È una definizione che non ci sorprende. Si fa riferimento a uno stile educativo indulgente o permissivo e quindi a una scarsa autorevolezza del genitore. La risposta diffusa a questo rischio percepito è stata quella di usare il “pugno duro”, di “far vedere chi comanda”, di reprimere con un atteggiamento autoritario le prese di posizione dei bambini affinché non si facessero venire “strane idee”. Oggi sappiamo che un approccio di questo tipo ha effetti negativi nel lungo periodo, soprattutto nella sfera emotiva e relazionale di quel bambino o bambina che diventerà adulto.
Tanti genitori contemporanei sono molto accudenti e protettivi, molto consapevoli dell'importanza del proprio ruolo e impegnati ad offrire ai propri figli “il meglio possibile”. Spesso ci si impegna formalmente per non far subire al bambino quello che si è subìto da piccoli e capita che si mettano in atto meccanismi di iper-compensazione (“Non la farò MAI sentire inascoltata”).
Emerge allora una nuova accezione del viziare, che ha a che fare con la seconda definizione del verbo. Faccio sempre riferimento alla Treccani:
“Far diventare difettoso, imperfetto e non funzionante”
Quello che i genitori iper protettivi rischiano di fare è viziare (=corrompere, guastare, rendere difettosa) la capacità dei bambini di tollerare la fatica e la frustrazione, di superare ostacoli e difficoltà e di relazionarsi con gli altri in modo sano.
Come lo facciamo?

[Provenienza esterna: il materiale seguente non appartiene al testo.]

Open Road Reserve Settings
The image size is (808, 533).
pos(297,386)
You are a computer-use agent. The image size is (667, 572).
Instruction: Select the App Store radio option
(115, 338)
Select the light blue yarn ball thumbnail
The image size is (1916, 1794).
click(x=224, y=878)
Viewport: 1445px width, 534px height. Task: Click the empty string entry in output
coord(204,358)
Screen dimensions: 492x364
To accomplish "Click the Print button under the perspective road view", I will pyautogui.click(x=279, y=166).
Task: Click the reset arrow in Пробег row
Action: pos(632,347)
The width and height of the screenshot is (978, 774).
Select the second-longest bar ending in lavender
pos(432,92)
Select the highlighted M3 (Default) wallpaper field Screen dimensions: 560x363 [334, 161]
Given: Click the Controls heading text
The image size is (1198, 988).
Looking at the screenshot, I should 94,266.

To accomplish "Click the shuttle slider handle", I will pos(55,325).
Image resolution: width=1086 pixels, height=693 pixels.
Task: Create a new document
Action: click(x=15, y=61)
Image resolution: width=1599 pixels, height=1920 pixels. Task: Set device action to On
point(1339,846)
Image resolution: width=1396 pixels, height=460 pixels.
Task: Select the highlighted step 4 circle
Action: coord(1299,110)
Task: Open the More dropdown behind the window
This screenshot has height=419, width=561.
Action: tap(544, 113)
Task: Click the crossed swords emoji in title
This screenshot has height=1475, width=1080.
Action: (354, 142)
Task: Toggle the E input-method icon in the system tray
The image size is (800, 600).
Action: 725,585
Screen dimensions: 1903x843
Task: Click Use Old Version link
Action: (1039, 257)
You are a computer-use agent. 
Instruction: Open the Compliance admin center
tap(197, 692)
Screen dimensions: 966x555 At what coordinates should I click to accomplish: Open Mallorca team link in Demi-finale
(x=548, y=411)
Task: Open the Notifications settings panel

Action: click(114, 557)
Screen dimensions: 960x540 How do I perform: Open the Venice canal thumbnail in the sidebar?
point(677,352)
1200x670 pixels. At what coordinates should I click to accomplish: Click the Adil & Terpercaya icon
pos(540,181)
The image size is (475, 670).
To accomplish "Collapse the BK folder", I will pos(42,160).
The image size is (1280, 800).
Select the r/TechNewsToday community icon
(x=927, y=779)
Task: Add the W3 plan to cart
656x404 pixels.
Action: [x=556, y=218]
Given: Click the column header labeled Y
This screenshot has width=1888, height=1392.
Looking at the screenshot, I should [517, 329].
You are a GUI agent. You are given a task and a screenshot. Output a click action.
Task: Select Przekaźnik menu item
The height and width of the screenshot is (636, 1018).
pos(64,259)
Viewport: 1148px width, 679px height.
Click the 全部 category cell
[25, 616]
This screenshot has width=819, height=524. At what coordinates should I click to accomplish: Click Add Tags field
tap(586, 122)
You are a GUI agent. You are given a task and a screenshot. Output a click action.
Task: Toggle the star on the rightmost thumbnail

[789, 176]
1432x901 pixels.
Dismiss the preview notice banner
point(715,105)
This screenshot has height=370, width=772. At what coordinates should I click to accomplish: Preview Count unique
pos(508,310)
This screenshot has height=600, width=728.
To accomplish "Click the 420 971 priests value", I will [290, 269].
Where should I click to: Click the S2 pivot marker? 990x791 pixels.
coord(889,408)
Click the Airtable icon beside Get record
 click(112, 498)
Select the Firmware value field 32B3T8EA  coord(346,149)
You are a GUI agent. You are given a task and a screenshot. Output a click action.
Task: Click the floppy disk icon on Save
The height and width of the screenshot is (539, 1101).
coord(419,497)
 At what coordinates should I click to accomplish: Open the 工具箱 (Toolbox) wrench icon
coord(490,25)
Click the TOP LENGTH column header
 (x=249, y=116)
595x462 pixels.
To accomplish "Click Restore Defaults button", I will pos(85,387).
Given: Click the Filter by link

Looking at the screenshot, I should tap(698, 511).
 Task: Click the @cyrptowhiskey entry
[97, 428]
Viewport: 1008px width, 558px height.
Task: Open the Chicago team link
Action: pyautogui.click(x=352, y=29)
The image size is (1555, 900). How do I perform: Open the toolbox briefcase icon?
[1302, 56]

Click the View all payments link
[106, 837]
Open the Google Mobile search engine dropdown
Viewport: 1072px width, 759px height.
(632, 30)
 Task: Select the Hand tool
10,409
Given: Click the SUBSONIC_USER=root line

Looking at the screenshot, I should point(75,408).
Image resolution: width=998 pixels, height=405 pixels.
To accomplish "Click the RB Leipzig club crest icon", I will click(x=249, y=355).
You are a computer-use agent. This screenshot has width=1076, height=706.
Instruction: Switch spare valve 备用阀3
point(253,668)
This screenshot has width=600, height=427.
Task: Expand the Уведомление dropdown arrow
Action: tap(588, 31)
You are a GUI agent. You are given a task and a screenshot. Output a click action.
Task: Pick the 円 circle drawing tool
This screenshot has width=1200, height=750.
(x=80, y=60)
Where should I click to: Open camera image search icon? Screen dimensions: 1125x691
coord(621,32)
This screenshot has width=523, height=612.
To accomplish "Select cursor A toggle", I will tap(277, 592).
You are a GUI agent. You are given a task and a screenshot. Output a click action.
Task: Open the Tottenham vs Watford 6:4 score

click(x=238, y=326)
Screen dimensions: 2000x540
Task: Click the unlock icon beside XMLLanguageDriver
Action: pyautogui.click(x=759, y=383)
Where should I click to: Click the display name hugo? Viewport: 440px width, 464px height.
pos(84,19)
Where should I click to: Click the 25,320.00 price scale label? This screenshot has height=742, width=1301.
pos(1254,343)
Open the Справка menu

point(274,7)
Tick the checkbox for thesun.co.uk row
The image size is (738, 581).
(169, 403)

Ecco alcuni esempi:
Quando cerchiamo di rendergli le cose più facili e rimuoviamo dalla loro “strada” (sia fisica che figurata) ogni ostacolo
Quando mentiamo loro per proteggerli da verità scomode o tristi
Quando da piccoli li intratteniamo costantemente, privandoli dell'opportunità di sperimentare la noia e imparare a intrattenersi da soli
Quando li distraiamo da un'emozione forte per mantenere un'apparente armonia
Quando continuiamo a fare le cose per loro anche mentre crescono e sarebbero capaci di farle da sé
Quando non insegniamo loro a stare nel conflitto ma cerchiamo invece di evitare o appianare ogni divergenza
Quando non mettiamo limiti chiari che consentano loro di comprendere cosa è possibile e cosa no
Quando li abituiamo a che i loro desideri vengano prima dei nostri bisogni
Nel suo libro “Mamma, ho l'ansia”, la psicoterapeuta Stefania Andreoli usa con assiduità il termine Super Genitori per identificare quei genitori “bravissimi”, “le mamme e i papà da cui non si ha né fretta né granché voglia di separarsi” perché la vita con loro è gratificante, semplice e rassicurante.
L'altra faccia della medaglia di questo quadretto apparentemente idilliaco è che i figli da una parte si trovano a confrontarsi con adulti altamente performanti di cui rischiano di non sentirsi all'altezza o che temono di deludere, dall'altra non hanno l'occasione di conquistare la propria autonomia perché costantemente supportati e preceduti dai genitori in ogni difficoltà.
Dobbiamo stare attenti a non perdere di vista il fatto che il nostro obiettivo ultimo è quello di crescere individui che a un certo punto possano fare a meno di noi. La crescita è un lungo processo di separazione, un processo non perfettamente lineare che da una situazione di totale dipendenza deve portare a una condizione di totale indipendenza.